━━━━━ PAGE TEXT

Tempting as it is, it’s usually dangerous to use the word “unprecedented”.
While it’s true that everything which happens to anyone, anywhere on a given day is by definition “unprecedented” (because there has never been a “today” before today), history does rhyme and, yes, sometimes it even repeats. Read enough, and you’ll discover some manner of precedent for almost everything.
With that caveat, I think it’s entirely fair to describe the circumstances facing Americans (and, more narrowly, US market participants) as something akin to unprecedented.
Coming into the week, the country was already staring down arguably the most pivotal presidential election in modern history. And it’s set to take place during a pandemic which has killed more than 200,000 people in the US. At the same time, the country has seemingly reached a breaking point with various manifestations of inequality.
At home, the election is framed as both a referendum on the incumbent’s handling of the epidemic and as a kind of plebiscite on whether it’s finally time for the country to earnestly address its “original sin” (slavery) and work towards remedying myriad inequities which, if allowed to proliferate much further, could transform the nation into a kind of three-tiered aristocracy, wherein a handful of people (primarily tech CEOs and tech company founders) control almost all the wealth, a “lower” echelon of the super-rich (e.g., “regular” CEOs, hedge fund managers, and “old” world business magnates) control what’s left over, and everyone else either has next to nothing or outright starves.

━━━━━━━━━━
━━━━━ RAW DATA

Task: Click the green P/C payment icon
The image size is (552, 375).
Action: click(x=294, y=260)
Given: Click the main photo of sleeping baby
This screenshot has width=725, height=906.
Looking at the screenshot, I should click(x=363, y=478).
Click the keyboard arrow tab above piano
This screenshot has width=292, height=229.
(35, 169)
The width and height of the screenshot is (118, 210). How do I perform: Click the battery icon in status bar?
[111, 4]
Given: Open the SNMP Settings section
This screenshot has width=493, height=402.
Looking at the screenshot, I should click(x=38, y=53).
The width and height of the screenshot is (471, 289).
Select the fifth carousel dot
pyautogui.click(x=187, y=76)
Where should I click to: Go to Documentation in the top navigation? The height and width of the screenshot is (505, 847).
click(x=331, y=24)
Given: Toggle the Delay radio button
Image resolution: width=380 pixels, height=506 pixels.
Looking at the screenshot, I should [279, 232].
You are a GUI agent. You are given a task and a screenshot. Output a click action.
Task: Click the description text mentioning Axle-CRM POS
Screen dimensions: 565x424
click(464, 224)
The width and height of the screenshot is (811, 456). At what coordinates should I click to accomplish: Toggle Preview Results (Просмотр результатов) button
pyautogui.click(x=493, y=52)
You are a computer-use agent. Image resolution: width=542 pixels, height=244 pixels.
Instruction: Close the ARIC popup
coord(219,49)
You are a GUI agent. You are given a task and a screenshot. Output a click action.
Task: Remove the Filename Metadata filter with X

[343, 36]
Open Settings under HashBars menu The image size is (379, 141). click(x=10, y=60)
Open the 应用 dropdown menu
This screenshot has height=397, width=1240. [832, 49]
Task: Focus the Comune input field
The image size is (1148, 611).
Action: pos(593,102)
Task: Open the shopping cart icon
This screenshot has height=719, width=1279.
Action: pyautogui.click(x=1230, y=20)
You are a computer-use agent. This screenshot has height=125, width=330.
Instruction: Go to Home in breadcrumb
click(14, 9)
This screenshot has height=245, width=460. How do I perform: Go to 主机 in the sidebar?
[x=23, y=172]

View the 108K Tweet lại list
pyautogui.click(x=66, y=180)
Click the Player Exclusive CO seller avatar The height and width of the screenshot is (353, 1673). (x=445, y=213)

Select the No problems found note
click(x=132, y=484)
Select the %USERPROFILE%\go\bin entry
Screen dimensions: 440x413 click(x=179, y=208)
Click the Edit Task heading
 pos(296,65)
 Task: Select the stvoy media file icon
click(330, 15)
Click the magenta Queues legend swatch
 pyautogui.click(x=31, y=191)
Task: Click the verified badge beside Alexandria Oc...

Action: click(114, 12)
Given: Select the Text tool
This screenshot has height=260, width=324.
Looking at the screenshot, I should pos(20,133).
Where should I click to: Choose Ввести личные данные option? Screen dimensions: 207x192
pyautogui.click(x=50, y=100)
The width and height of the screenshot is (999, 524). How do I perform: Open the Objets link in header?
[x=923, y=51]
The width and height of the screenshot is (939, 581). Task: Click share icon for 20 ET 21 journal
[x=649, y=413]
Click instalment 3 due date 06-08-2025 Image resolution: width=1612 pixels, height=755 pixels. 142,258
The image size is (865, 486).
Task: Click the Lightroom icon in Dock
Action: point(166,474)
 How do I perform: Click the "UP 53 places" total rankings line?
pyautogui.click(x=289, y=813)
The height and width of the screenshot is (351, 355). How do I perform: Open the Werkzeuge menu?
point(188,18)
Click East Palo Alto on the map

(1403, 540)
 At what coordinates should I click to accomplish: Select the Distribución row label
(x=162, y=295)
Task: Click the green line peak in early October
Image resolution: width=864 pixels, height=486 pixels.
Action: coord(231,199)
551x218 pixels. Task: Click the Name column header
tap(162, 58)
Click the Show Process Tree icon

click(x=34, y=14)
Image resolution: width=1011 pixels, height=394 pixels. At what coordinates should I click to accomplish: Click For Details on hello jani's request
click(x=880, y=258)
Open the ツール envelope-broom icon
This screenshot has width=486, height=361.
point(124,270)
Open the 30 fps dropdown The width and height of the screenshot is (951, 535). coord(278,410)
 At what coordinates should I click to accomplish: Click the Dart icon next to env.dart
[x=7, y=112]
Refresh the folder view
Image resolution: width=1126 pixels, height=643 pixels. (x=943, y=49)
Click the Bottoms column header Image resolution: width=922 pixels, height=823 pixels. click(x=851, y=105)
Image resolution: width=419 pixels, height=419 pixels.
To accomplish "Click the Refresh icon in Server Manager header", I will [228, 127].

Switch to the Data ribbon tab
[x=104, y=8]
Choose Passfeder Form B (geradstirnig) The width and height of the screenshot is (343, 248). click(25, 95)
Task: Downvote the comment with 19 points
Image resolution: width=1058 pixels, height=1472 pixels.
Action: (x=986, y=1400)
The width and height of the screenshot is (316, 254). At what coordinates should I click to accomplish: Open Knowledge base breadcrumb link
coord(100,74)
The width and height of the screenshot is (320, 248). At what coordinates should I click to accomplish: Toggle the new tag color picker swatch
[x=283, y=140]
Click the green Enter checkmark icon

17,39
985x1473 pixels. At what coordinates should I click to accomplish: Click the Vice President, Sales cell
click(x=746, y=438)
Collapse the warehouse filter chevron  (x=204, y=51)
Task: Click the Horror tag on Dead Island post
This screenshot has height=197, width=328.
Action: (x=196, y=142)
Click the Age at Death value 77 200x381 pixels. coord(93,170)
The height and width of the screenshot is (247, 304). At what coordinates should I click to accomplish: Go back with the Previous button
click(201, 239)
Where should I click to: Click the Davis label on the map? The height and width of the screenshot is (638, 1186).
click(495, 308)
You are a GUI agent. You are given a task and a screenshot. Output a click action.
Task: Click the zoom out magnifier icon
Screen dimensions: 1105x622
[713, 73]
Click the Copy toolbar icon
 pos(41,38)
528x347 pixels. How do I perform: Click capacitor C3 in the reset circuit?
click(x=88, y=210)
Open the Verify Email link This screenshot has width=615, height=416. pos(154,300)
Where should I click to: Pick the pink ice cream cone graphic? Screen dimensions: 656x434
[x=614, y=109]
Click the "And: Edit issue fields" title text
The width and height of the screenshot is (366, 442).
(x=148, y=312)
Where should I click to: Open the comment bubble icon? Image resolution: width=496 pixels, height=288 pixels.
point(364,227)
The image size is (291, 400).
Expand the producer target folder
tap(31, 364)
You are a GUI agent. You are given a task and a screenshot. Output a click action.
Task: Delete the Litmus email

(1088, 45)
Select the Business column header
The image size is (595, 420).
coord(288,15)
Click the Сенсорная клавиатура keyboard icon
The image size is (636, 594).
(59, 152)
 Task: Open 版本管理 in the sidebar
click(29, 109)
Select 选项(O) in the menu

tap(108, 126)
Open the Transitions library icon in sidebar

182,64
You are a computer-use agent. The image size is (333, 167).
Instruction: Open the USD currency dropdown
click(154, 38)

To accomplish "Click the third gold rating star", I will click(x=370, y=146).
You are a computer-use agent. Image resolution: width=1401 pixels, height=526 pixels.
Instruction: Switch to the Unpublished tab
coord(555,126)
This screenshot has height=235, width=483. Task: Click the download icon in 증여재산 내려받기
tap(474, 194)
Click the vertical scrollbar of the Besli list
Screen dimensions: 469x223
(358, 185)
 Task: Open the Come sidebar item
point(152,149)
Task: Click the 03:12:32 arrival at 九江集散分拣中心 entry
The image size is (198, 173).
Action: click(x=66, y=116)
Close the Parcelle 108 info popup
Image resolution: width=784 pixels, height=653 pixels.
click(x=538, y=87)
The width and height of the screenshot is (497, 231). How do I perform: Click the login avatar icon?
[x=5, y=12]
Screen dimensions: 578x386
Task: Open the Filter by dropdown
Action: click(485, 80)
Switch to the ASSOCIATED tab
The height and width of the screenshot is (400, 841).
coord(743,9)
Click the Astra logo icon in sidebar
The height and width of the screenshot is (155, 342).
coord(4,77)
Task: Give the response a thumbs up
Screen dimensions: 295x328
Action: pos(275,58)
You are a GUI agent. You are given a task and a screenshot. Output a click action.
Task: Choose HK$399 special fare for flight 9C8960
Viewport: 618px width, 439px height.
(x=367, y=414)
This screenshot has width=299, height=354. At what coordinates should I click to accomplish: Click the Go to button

━━━━━━━━━━

- WHAT YOU WILL DO -
A) List each tier of the "three-tiered aristocracy" that the commentary on the US election warns the nation could become, with who belongs to it and what it would hold.
B) Continue the commentary on the US election and market conditions from its last sentence.

- SET OF ANSWERS -
A)
1. A handful of people, primarily tech CEOs and tech company founders, who would control almost all the wealth.
2. A "lower" echelon of the super-rich, e.g. "regular" CEOs, hedge fund managers, and "old" world business magnates, who would control what's left over.
3. Everyone else, who would either have next to nothing or outright starve.

B)
Abroad, the US election has monumental implications. The future of NATO is at stake. Relatedly, the Kremlin is facing the prospect of a return to “business as usual” vis-à-vis relations with the West which, under a Biden administration, would regain the full, unequivocal support of the US and everything that entails. Were Trump to lose, the Iranian people would see both a light at the end of the economic tunnel, but may view the odds of domestic regime change as diminished — a tradeoff some would gladly accept, even as others would lament the lost opportunity. While Biden’s policies towards Beijing would likely be antagonistic, they would be some semblance of “sane”, for lack of a better descriptor, and that could change the course of history by recasting relations between the world’s two superpowers.
This was already considerably more than any electorate (let alone an undereducated one) could possibly be expected to process. And then came the death of Ruth Bader Ginsburg and the ascension of Amy Coney Barrett, which injected (more) religious overtones into voters’ decision calculus.
As of Friday, the country is grappling with a sick president who has now contracted a virus he repeatedly downplayed in public, even as he privately expressed consternation about both its transmissibility and lethality.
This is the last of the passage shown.